▶ **TASK BRIEF**: Word for word, restate the lines from the one holding "Task: Click time value 1605807992619 in row 0" through the end of the data below, including both endpoints and nothing more.

+---+

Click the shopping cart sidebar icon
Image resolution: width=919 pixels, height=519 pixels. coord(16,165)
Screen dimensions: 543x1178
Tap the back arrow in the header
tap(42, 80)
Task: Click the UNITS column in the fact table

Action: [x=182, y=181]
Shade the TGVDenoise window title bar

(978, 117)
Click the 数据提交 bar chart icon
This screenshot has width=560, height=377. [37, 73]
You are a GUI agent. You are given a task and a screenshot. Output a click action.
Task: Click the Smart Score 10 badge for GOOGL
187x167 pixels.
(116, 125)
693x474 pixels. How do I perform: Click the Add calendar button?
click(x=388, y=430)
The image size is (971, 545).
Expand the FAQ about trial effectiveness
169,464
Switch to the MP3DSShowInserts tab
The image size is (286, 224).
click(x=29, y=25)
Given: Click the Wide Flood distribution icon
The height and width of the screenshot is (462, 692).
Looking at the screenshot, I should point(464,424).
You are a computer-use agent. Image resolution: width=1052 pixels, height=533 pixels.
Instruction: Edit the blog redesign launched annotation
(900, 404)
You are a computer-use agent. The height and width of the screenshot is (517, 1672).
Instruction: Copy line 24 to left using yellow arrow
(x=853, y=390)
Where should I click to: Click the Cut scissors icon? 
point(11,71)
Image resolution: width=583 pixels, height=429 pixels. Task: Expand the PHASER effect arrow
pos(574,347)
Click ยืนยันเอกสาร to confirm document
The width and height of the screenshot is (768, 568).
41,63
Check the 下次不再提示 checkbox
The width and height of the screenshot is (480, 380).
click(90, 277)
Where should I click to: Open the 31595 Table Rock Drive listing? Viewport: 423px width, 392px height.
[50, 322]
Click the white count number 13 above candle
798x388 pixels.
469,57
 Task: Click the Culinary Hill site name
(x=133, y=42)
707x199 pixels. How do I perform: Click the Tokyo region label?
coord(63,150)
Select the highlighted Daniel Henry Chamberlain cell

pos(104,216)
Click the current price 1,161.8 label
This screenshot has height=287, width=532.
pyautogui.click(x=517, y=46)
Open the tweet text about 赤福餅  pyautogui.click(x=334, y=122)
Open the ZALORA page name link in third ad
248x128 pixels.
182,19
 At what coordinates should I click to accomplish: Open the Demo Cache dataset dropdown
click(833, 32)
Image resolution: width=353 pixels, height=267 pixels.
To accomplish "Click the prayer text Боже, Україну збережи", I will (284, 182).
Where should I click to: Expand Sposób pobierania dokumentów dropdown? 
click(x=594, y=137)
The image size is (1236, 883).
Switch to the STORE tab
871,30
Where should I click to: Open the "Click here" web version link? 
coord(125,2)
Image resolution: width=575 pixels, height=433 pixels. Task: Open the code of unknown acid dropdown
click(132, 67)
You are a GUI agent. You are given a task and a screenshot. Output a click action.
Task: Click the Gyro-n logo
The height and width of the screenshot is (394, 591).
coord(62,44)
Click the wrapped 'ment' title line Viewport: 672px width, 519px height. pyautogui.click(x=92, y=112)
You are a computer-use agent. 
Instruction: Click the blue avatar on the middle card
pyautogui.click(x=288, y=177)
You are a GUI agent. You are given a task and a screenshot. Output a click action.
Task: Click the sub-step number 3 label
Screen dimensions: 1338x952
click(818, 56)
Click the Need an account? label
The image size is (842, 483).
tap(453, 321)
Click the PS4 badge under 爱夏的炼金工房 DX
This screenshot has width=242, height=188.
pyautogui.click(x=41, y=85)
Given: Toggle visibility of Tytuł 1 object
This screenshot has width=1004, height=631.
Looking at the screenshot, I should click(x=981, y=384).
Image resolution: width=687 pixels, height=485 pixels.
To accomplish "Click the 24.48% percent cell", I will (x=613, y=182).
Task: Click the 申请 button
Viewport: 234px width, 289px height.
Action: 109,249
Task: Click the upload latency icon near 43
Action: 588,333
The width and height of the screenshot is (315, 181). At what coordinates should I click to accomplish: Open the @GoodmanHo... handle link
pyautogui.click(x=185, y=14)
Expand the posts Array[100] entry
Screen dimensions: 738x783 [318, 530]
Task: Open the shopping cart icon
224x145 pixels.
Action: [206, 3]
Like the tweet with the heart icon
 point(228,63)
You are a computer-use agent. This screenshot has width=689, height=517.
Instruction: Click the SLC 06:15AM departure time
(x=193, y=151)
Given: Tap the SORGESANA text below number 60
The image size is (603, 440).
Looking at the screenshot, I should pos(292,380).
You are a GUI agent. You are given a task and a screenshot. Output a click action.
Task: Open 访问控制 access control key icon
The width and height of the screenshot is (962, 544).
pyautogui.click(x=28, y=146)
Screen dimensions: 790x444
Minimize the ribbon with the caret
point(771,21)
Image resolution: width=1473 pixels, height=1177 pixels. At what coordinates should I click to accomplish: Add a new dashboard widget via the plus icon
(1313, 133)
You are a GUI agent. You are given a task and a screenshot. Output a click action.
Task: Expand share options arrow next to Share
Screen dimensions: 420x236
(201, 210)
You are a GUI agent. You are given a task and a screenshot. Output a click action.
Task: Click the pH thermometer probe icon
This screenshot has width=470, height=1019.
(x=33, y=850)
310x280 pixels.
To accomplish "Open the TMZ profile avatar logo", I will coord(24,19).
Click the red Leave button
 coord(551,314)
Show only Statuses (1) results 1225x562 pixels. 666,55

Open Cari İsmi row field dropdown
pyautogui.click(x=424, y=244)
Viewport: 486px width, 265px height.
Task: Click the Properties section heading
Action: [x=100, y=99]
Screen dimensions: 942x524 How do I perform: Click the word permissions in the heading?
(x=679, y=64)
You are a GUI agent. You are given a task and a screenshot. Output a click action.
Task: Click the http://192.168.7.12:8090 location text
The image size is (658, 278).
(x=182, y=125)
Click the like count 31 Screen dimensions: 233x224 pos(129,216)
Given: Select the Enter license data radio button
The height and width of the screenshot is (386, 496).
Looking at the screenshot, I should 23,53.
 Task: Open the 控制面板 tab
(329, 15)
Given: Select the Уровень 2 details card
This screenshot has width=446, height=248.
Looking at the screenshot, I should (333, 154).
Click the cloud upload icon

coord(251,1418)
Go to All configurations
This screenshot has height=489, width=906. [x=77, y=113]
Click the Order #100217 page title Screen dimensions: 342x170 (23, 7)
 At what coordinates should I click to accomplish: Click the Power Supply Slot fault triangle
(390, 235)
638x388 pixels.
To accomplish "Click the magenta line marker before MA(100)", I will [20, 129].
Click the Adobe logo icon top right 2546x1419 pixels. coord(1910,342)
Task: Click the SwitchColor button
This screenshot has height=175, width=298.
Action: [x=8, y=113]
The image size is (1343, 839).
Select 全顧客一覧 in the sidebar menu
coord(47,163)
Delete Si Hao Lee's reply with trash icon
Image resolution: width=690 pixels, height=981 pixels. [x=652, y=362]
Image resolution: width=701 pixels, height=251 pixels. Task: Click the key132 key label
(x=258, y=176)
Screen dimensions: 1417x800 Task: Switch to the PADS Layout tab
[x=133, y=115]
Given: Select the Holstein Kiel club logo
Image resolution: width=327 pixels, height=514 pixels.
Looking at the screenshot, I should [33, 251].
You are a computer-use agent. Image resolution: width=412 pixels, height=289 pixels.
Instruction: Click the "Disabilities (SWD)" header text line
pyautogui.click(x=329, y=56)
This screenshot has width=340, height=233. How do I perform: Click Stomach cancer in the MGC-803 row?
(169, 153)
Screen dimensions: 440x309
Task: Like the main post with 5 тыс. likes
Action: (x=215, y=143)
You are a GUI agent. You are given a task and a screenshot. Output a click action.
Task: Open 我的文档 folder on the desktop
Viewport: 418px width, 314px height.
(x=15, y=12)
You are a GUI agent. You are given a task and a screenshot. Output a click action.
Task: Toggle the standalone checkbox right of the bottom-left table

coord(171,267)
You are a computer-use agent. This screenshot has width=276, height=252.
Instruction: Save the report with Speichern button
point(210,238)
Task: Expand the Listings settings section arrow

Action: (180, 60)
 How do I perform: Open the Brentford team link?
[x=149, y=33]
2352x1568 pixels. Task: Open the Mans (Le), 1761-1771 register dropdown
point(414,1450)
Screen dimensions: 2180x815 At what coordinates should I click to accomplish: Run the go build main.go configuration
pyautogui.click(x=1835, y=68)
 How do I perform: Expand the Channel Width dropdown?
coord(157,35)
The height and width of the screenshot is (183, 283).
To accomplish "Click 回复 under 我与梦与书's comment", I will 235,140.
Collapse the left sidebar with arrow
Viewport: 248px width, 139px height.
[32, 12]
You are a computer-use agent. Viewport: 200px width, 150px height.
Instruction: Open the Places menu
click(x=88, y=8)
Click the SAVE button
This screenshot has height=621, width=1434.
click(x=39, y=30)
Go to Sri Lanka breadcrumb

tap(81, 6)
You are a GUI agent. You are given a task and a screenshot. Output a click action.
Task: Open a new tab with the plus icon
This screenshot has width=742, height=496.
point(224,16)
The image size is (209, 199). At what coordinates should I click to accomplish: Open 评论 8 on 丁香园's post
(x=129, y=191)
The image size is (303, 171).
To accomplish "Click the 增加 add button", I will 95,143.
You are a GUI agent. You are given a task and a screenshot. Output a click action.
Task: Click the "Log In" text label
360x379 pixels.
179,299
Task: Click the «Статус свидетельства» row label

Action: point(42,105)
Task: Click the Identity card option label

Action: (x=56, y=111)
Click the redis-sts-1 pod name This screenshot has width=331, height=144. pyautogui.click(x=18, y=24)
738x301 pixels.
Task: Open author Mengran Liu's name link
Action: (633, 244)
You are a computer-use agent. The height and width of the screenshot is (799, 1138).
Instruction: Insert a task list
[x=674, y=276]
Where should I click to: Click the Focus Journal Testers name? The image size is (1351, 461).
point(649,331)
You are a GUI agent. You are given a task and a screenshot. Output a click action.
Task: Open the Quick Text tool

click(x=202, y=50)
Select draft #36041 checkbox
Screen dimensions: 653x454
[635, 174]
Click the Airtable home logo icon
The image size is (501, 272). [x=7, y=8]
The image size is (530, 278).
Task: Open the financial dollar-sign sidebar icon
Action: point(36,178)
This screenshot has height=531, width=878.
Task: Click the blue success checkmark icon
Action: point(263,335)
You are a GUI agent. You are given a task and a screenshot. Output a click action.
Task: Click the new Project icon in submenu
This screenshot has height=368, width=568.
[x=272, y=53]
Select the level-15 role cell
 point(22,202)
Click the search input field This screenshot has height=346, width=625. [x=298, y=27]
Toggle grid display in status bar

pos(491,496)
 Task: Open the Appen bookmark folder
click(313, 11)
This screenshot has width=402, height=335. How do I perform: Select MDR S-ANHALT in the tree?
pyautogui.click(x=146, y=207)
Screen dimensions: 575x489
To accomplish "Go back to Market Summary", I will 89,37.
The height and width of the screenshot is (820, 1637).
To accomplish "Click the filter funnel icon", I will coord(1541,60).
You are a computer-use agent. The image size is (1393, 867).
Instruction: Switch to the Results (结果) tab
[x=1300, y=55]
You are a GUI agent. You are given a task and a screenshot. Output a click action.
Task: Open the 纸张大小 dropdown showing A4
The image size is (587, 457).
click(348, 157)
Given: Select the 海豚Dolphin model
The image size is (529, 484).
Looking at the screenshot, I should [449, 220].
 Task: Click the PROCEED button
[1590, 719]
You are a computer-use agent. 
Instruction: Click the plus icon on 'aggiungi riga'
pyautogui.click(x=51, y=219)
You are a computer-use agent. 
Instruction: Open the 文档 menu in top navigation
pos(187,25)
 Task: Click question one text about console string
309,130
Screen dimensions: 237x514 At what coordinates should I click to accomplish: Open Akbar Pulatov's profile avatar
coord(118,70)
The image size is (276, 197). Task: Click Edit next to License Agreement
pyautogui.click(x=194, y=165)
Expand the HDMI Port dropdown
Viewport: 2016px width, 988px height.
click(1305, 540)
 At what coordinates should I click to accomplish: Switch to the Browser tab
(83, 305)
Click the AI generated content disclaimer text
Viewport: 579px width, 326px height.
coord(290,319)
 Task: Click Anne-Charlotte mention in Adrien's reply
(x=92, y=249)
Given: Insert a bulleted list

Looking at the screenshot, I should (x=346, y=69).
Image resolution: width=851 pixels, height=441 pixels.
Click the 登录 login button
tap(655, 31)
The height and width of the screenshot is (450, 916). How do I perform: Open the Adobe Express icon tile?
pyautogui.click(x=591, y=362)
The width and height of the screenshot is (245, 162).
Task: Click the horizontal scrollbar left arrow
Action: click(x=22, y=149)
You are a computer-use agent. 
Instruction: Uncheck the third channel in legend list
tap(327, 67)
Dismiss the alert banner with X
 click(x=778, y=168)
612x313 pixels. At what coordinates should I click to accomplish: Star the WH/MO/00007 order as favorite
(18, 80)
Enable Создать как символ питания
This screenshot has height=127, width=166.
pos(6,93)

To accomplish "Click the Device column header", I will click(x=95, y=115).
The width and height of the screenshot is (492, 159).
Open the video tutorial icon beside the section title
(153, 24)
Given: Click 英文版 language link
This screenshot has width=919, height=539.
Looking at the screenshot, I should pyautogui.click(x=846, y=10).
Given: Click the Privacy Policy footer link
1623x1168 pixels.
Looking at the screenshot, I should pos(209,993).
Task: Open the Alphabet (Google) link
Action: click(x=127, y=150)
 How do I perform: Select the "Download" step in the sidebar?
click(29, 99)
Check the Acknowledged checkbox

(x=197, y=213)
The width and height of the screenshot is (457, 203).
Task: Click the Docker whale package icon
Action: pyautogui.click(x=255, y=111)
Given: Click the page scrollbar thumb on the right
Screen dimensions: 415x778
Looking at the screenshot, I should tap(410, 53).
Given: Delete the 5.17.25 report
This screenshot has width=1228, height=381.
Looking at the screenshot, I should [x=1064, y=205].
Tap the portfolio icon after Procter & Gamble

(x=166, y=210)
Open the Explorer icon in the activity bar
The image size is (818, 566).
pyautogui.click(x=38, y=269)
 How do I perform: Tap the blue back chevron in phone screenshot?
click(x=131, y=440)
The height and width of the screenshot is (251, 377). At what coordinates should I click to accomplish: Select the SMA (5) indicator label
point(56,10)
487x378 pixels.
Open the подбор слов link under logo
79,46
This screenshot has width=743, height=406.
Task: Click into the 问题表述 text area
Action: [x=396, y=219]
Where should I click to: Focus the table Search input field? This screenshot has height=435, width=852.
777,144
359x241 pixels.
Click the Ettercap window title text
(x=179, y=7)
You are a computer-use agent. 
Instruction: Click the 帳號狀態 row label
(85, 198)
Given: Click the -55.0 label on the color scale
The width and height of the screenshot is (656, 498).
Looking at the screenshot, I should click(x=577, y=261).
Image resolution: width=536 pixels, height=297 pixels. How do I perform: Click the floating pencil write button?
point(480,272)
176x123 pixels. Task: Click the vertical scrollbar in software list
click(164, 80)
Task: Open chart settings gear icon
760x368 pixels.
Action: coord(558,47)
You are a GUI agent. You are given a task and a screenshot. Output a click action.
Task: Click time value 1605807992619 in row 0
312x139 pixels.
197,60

+---+

▶ **COMPLETED TASK**:
Task: Click time value 1605807992619 in row 0
312x139 pixels.
197,60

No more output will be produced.